§ **DATASET RECORDS**
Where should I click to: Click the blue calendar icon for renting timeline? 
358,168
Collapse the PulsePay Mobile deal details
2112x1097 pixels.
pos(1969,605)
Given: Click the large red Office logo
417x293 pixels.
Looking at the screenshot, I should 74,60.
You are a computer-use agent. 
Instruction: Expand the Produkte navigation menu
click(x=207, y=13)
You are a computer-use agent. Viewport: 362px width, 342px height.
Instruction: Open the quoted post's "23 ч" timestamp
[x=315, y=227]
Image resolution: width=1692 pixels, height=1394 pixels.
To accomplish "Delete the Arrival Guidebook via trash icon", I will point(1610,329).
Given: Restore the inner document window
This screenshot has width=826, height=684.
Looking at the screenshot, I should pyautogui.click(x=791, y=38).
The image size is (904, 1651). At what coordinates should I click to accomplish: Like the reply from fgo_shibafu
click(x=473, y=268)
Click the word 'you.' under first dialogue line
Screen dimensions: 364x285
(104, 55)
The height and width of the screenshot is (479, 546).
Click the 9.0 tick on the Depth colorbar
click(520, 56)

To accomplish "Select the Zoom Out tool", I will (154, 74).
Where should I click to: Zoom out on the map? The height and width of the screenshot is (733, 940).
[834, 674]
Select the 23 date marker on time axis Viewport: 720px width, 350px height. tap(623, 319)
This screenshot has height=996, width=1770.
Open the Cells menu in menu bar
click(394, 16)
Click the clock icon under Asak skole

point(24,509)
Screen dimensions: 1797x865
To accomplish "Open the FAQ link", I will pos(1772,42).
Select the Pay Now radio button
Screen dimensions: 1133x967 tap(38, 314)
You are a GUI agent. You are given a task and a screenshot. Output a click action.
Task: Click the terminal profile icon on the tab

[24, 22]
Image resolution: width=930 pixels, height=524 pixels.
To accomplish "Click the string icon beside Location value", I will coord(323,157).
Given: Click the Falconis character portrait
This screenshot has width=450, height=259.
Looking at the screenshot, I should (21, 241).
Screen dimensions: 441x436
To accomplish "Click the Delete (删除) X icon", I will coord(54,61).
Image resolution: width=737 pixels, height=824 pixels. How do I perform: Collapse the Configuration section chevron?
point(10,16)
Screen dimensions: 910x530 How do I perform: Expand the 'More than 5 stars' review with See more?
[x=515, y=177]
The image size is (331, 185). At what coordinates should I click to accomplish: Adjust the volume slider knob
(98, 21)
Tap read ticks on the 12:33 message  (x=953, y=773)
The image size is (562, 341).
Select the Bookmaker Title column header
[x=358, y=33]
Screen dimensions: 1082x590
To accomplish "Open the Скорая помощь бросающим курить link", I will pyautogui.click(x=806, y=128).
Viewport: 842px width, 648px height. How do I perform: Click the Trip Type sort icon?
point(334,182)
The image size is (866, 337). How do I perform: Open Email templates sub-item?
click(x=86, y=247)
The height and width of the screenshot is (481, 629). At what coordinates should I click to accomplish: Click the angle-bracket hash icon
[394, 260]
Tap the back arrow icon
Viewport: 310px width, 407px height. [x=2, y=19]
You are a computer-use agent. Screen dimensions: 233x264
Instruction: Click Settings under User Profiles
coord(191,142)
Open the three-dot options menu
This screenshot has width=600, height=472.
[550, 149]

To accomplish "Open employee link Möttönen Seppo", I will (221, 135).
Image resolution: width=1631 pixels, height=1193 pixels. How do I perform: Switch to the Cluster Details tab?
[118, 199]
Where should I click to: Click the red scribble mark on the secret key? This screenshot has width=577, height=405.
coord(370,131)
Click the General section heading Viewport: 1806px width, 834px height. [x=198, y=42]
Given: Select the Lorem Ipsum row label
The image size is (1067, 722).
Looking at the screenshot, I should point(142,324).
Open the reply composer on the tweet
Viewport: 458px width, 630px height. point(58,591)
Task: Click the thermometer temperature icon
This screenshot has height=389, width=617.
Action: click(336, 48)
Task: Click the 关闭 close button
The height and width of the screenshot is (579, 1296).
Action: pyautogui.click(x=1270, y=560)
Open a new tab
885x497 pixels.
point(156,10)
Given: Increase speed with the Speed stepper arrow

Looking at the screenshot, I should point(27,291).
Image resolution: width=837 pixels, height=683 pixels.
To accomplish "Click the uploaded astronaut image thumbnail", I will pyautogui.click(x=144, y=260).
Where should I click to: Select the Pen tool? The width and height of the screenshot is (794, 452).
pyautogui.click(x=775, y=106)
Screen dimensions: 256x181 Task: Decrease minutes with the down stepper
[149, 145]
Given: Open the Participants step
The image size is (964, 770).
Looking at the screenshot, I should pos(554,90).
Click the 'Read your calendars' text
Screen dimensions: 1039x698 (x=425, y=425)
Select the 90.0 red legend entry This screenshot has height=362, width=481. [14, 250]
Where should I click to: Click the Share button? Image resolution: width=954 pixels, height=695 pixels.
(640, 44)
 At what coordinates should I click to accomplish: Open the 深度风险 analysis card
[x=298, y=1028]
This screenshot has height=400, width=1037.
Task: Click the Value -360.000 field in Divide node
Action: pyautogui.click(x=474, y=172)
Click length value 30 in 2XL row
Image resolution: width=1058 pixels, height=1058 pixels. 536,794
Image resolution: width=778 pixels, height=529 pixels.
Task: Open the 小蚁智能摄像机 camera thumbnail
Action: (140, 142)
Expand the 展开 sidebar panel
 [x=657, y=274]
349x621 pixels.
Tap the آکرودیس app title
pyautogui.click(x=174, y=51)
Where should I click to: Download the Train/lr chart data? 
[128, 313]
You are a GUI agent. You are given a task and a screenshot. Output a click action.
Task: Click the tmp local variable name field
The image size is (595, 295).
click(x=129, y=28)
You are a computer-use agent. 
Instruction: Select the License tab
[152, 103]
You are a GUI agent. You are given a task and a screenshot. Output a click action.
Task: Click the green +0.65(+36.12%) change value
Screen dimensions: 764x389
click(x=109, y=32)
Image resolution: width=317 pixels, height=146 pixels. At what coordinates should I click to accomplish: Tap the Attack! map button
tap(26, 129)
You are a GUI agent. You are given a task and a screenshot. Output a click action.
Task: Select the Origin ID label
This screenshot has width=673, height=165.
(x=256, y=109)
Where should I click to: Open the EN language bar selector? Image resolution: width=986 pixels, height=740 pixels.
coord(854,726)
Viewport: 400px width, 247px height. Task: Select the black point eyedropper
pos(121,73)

§ **TASK BRIEF**
Each record should be repeated in full, exactly as it is written.

§ **TASK RESPONSE**
Where should I click to: Click the blue calendar icon for renting timeline? 
358,168
Collapse the PulsePay Mobile deal details
2112x1097 pixels.
pos(1969,605)
Given: Click the large red Office logo
417x293 pixels.
Looking at the screenshot, I should 74,60.
You are a computer-use agent. 
Instruction: Expand the Produkte navigation menu
click(x=207, y=13)
You are a computer-use agent. Viewport: 362px width, 342px height.
Instruction: Open the quoted post's "23 ч" timestamp
[x=315, y=227]
Image resolution: width=1692 pixels, height=1394 pixels.
To accomplish "Delete the Arrival Guidebook via trash icon", I will point(1610,329).
Given: Restore the inner document window
This screenshot has width=826, height=684.
Looking at the screenshot, I should pyautogui.click(x=791, y=38).
The image size is (904, 1651). At what coordinates should I click to accomplish: Like the reply from fgo_shibafu
click(x=473, y=268)
Click the word 'you.' under first dialogue line
Screen dimensions: 364x285
(104, 55)
The height and width of the screenshot is (479, 546).
Click the 9.0 tick on the Depth colorbar
click(520, 56)

To accomplish "Select the Zoom Out tool", I will (154, 74).
Where should I click to: Zoom out on the map? The height and width of the screenshot is (733, 940).
[834, 674]
Select the 23 date marker on time axis Viewport: 720px width, 350px height. tap(623, 319)
This screenshot has height=996, width=1770.
Open the Cells menu in menu bar
click(394, 16)
Click the clock icon under Asak skole

point(24,509)
Screen dimensions: 1797x865
To accomplish "Open the FAQ link", I will pos(1772,42).
Select the Pay Now radio button
Screen dimensions: 1133x967 tap(38, 314)
You are a GUI agent. You are given a task and a screenshot. Output a click action.
Task: Click the terminal profile icon on the tab

[24, 22]
Image resolution: width=930 pixels, height=524 pixels.
To accomplish "Click the string icon beside Location value", I will coord(323,157).
Given: Click the Falconis character portrait
This screenshot has width=450, height=259.
Looking at the screenshot, I should (21, 241).
Screen dimensions: 441x436
To accomplish "Click the Delete (删除) X icon", I will coord(54,61).
Image resolution: width=737 pixels, height=824 pixels. How do I perform: Collapse the Configuration section chevron?
point(10,16)
Screen dimensions: 910x530 How do I perform: Expand the 'More than 5 stars' review with See more?
[x=515, y=177]
The image size is (331, 185). At what coordinates should I click to accomplish: Adjust the volume slider knob
(98, 21)
Tap read ticks on the 12:33 message  (x=953, y=773)
The image size is (562, 341).
Select the Bookmaker Title column header
[x=358, y=33]
Screen dimensions: 1082x590
To accomplish "Open the Скорая помощь бросающим курить link", I will pyautogui.click(x=806, y=128).
Viewport: 842px width, 648px height. How do I perform: Click the Trip Type sort icon?
point(334,182)
The image size is (866, 337). How do I perform: Open Email templates sub-item?
click(x=86, y=247)
The height and width of the screenshot is (481, 629). At what coordinates should I click to accomplish: Click the angle-bracket hash icon
[394, 260]
Tap the back arrow icon
Viewport: 310px width, 407px height. [x=2, y=19]
You are a computer-use agent. Screen dimensions: 233x264
Instruction: Click Settings under User Profiles
coord(191,142)
Open the three-dot options menu
This screenshot has width=600, height=472.
[550, 149]

To accomplish "Open employee link Möttönen Seppo", I will (221, 135).
Image resolution: width=1631 pixels, height=1193 pixels. How do I perform: Switch to the Cluster Details tab?
[118, 199]
Where should I click to: Click the red scribble mark on the secret key? This screenshot has width=577, height=405.
coord(370,131)
Click the General section heading Viewport: 1806px width, 834px height. [x=198, y=42]
Given: Select the Lorem Ipsum row label
The image size is (1067, 722).
Looking at the screenshot, I should point(142,324).
Open the reply composer on the tweet
Viewport: 458px width, 630px height. point(58,591)
Task: Click the thermometer temperature icon
This screenshot has height=389, width=617.
Action: click(336, 48)
Task: Click the 关闭 close button
The height and width of the screenshot is (579, 1296).
Action: pyautogui.click(x=1270, y=560)
Open a new tab
885x497 pixels.
point(156,10)
Given: Increase speed with the Speed stepper arrow

Looking at the screenshot, I should point(27,291).
Image resolution: width=837 pixels, height=683 pixels.
To accomplish "Click the uploaded astronaut image thumbnail", I will pyautogui.click(x=144, y=260).
Where should I click to: Select the Pen tool? The width and height of the screenshot is (794, 452).
pyautogui.click(x=775, y=106)
Screen dimensions: 256x181 Task: Decrease minutes with the down stepper
[149, 145]
Given: Open the Participants step
The image size is (964, 770).
Looking at the screenshot, I should pos(554,90).
Click the 'Read your calendars' text
Screen dimensions: 1039x698 (x=425, y=425)
Select the 90.0 red legend entry This screenshot has height=362, width=481. [14, 250]
Where should I click to: Click the Share button? Image resolution: width=954 pixels, height=695 pixels.
(640, 44)
 At what coordinates should I click to accomplish: Open the 深度风险 analysis card
[x=298, y=1028]
This screenshot has height=400, width=1037.
Task: Click the Value -360.000 field in Divide node
Action: pyautogui.click(x=474, y=172)
Click length value 30 in 2XL row
Image resolution: width=1058 pixels, height=1058 pixels. 536,794
Image resolution: width=778 pixels, height=529 pixels.
Task: Open the 小蚁智能摄像机 camera thumbnail
Action: (140, 142)
Expand the 展开 sidebar panel
 [x=657, y=274]
349x621 pixels.
Tap the آکرودیس app title
pyautogui.click(x=174, y=51)
Where should I click to: Download the Train/lr chart data? 
[128, 313]
You are a GUI agent. You are given a task and a screenshot. Output a click action.
Task: Click the tmp local variable name field
The image size is (595, 295).
click(x=129, y=28)
You are a computer-use agent. 
Instruction: Select the License tab
[152, 103]
You are a GUI agent. You are given a task and a screenshot. Output a click action.
Task: Click the green +0.65(+36.12%) change value
Screen dimensions: 764x389
click(x=109, y=32)
Image resolution: width=317 pixels, height=146 pixels. At what coordinates should I click to accomplish: Tap the Attack! map button
tap(26, 129)
You are a GUI agent. You are given a task and a screenshot. Output a click action.
Task: Select the Origin ID label
This screenshot has width=673, height=165.
(x=256, y=109)
Where should I click to: Open the EN language bar selector? Image resolution: width=986 pixels, height=740 pixels.
coord(854,726)
Viewport: 400px width, 247px height. Task: Select the black point eyedropper
pos(121,73)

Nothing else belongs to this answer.